Thursday, 4 August 2016

"The Coronet" - Andrew Marvell


Just some random (and quick) thoughts on one of my favourite poems. "The Coronet" discusses the awful struggle that goes through a Christian artist's mind upon composition of a work. Am I pleasing God? Or am I composing this to praise my 'own' abilities and bring glory to myself?
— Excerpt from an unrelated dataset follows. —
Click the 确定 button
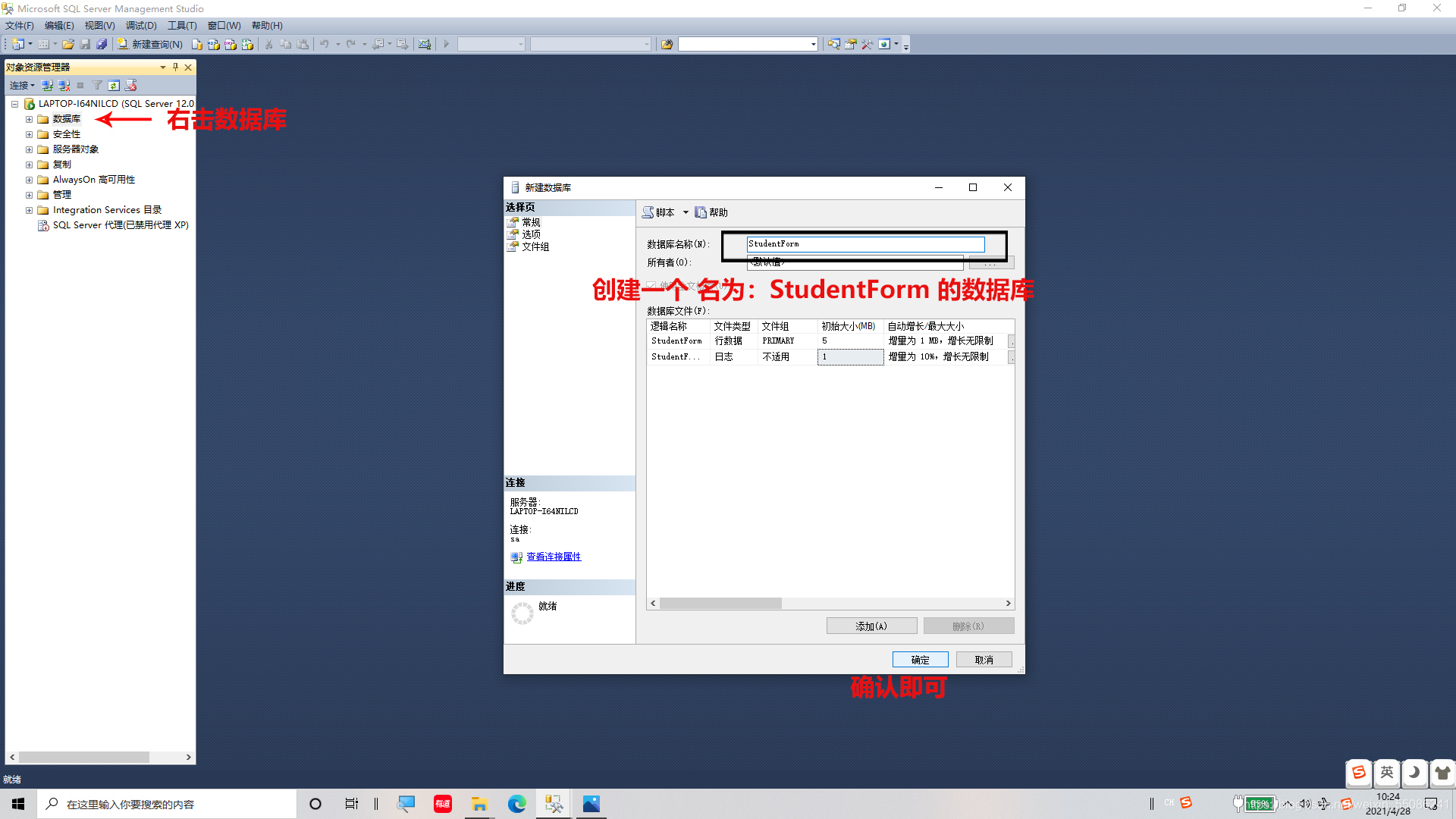Viewport: 1456px width, 819px height. (x=920, y=660)
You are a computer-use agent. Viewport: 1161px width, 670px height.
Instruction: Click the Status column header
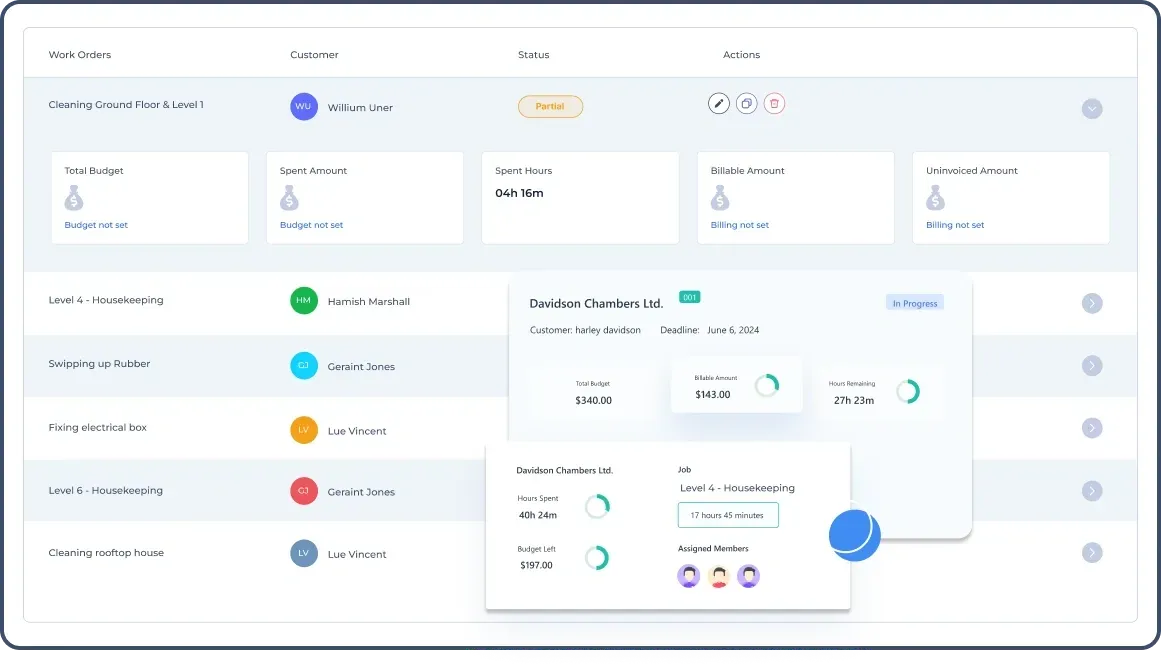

The persona in "The Coronet" tries to weave a 'coronet' (a crown) for God in the form of a poem..... The very content is an embodiment of the struggle:

When for the thorns with which I long, too long,
With many a piercing wound,
My Saviour’s head have crowned,
I seek with garlands to redress that wrong:
Through every garden, every mead,
I gather flowers (my fruits are only flowers),
Dismantling all the fragrant towers
That once adorned my shepherdess’s head.
And now when I have summed up all my store,
Thinking (so I myself deceive)
So rich a chaplet thence to weave
As never yet the King of Glory wore:
Alas, I find the serpent old
That, twining in his speckled breast,
About the flowers disguised does fold,
With wreaths of fame and interest.
Ah, foolish man, that wouldst debase with them,
And mortal glory, Heaven’s diadem!
But Thou who only couldst the serpent tame,
Either his slippery knots at once untie;
And disentangle all his winding snare;
Or shatter too with him my curious frame,
And let these wither, so that he may die,
Though set with skill and chosen out with care:
That they, while Thou on both their spoils dost tread,
May crown thy feet, that could not crown thy head.

...

Praise be to God that He can still graciously bless what work we do, in spite of our sins as we compose it.